In theory, but not so much in practice. There were high-quality multi-protocol IM clients available for every platform. You could talk to all your friends no matter which network they were on. I guess you couldn't do a cross-network group chat, but that wasn't something that ever really came up.

AshamedCaptain 6 days ago

No, that is a rose colored glasses view of the period. There are people today who still do multi network clients and Jabber transports and suffer the same issues that they suffered during the MSN era .

Heck, the cat and mouse game from the AIM days (much older) is well known and epic, and they were breaking (and suing) each other much more frequently than once per year. Skype was nowhere near to be the first.

> You could talk to all your friends no matter which network they were on.

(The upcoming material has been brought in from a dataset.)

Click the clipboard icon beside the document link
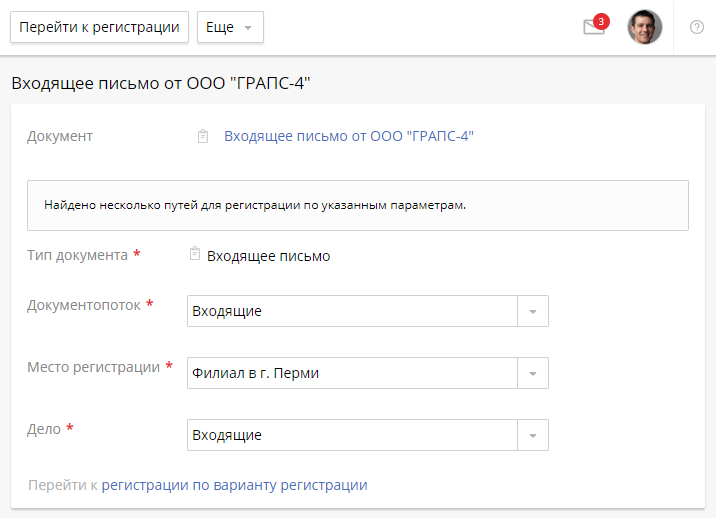The width and height of the screenshot is (716, 518). pos(203,137)
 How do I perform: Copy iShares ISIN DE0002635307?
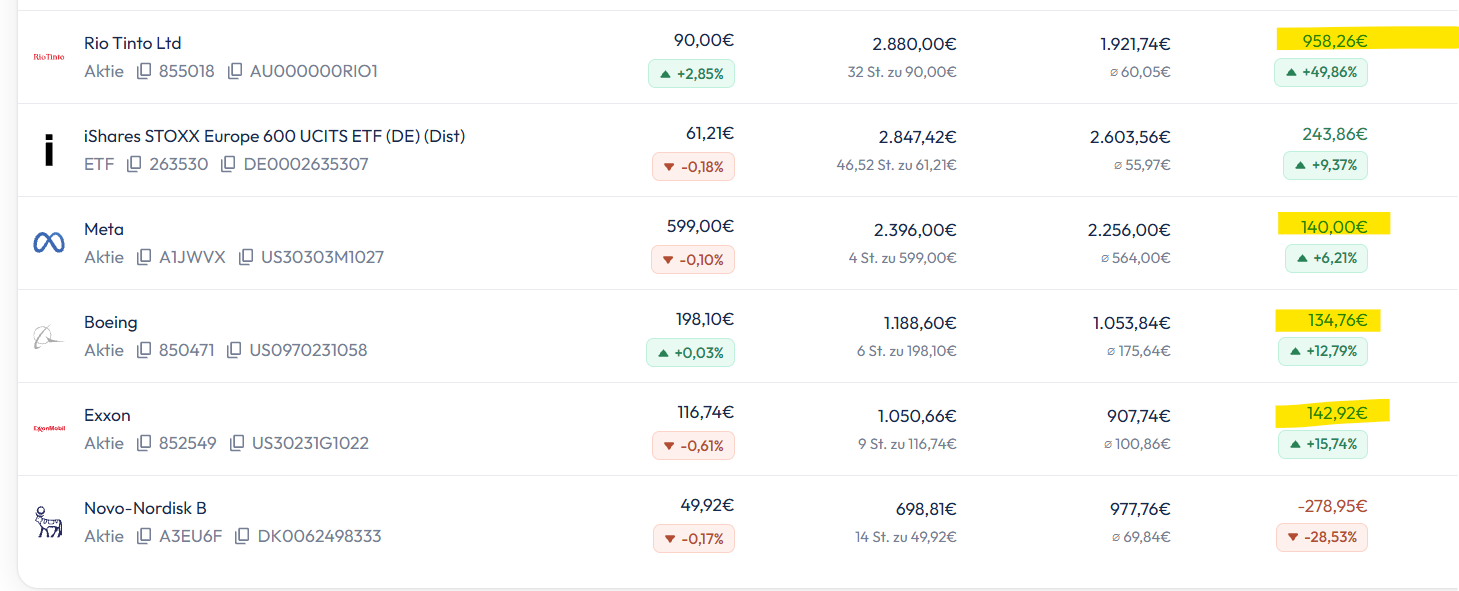tap(229, 164)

Hahaha. Let me know how could you talk wih people on MSN without going through a MSN account. It is exactly the same situation (or even worse) than you have today, where you definitely need a Whatscrap account to talk to people on Whatscrap. Third party clients exist for both and they suck as much as they used to do in the past (unreliableness and lack of whatever new fancy useless feature the 1st party clients had just introduced but suddenly became indispensable for people on the network).

  • lmm 6 days ago

    > the cat and mouse game from the AIM days (much older) is well known and epic, and they were breaking (and suing) each other much more frequently than once per year.

    I did hear about AIM having a cat and mouse game with third-party clients, but that was before the MSN era, and they eventually calmed down. I don't know about any lawsuits, but the fact that there were companies openly offering multiplatform clients (heck, Trillian even sold a "pro" version) suggests they weren't particularly effective.

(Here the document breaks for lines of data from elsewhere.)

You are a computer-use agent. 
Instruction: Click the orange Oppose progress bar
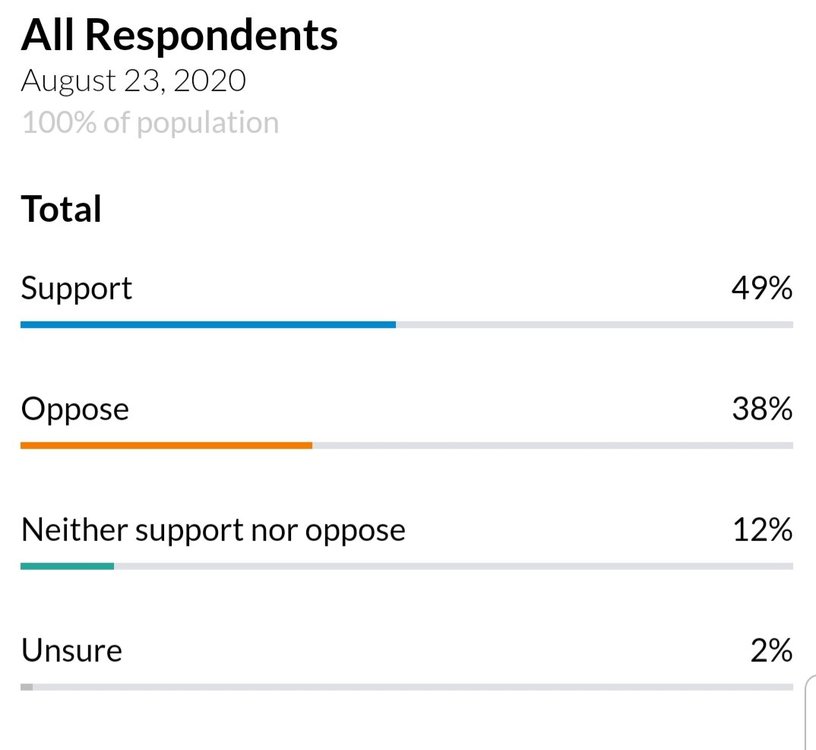coord(166,445)
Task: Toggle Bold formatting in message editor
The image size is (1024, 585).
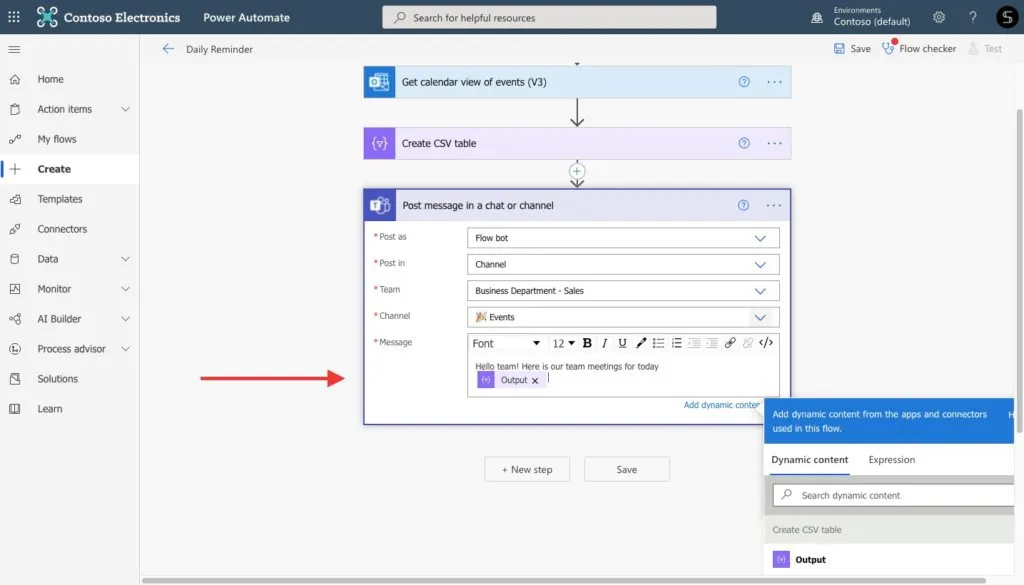Action: coord(587,343)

    > Let me know how could you talk wih people on MSN without going through a MSN account. It is exactly the same situation (or even worse) than you have today, where you definitely need a Whatscrap account to talk to people on Whatscrap.

    You needed an MSN account but you could sign up once, log in with your usual messenger program that you use for every other network, and then forget who was on MSN, who was on AIM and who was on whatever else. Whereas with WhatsApp you can't even sign up without a phone, and the third-party clients are unreliable enough that they're non-mainstream.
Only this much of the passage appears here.